We found some protection out on the long stone breakwater where the Gandía ferries leave for Ibiza; in the lee of it, we sat on a bench and watched terns diving and dining.

Back north into the wind proved a real challenge and we were glad to retreat into a restaurant for very authentic, er, pizza and beer.

Afterwards into Gandía itself, with no particular goal, but we were delighted to stumble into the middle of “la planta”- installation (planting) of the ninots in preparation for the Crema – the coming finale (which alas we’ll miss) of the whole month-long Falles festival. 

(We’ve been here a month and I’ve only just grasped that crema has nothing to do with cream. It’s cognate with cremate, being Catalan / Valenciano for burning – what happens to most of the ninots at the end.)

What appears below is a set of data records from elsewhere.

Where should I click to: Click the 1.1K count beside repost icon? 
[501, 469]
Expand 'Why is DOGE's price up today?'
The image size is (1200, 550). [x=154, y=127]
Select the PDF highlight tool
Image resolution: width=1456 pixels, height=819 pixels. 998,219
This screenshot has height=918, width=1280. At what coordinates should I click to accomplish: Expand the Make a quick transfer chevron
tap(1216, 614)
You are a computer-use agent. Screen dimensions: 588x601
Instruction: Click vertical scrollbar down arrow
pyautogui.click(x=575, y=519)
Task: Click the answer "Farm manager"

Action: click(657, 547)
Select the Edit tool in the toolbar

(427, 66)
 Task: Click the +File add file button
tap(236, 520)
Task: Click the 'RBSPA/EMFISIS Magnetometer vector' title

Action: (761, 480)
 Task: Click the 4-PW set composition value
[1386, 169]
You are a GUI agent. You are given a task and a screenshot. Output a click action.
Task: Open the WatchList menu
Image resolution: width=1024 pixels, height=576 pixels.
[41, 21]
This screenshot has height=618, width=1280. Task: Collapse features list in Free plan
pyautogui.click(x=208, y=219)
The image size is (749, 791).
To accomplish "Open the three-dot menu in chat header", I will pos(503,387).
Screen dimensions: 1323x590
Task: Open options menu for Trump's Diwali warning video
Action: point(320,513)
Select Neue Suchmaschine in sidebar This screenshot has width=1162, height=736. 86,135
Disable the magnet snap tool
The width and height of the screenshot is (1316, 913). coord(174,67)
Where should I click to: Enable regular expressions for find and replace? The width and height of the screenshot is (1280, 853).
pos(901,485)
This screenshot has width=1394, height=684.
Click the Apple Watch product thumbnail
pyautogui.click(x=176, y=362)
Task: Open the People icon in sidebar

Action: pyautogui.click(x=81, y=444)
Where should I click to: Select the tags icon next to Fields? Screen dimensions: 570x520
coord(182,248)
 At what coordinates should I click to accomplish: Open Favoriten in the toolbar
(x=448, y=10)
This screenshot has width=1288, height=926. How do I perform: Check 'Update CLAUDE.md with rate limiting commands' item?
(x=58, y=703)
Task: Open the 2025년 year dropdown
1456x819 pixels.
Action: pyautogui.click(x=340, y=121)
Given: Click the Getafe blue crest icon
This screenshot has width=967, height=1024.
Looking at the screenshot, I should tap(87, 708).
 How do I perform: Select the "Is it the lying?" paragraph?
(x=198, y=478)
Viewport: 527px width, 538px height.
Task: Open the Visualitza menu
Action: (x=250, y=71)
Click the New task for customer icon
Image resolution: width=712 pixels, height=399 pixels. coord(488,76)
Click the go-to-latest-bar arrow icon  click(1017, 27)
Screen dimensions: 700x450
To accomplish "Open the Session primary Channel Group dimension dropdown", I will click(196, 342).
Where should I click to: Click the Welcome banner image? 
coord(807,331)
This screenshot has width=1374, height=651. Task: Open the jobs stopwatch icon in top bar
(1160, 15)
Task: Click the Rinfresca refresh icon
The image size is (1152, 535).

I’m not sold on the dominant Disney cartoon style, but these things are nevertheless hugely impressive. Some of them take up whole intersections:

One, a sort of fantasy history of the universe called Origen, was a mere couple of meters high but particularly imaginative and intricate, complete with a personified comet bringing the Earth its water, a figure in the middle stirring the Primordial Soup, a star being born, a black hole tucking someone in, and dozens more. A team of people was still working on it, touching up paint etc. We thought it should definitely win the prize and be saved:

Ok, we were mostly delighted. There’s an infectious social energy and effort that goes into Falles. You can see why people are so dedicated to it, and proud of the sense of cultural identity it embodies – perhaps in part because of the sense that there’s something at once joyfully communal and creative but also joyfully pointless about it. Lots of food involved, including of course paella:

OTOH part of the fireworks theme involves everyone aged 7-17 running around in the streets gleefully throwing firecrackers. By the time we left our ears were ringing.

K here. We walked the streets in “downtown” Gandia keeping an eye out for any tourist stops we thought we should come back to see. It is a pretty town, but the beach won out.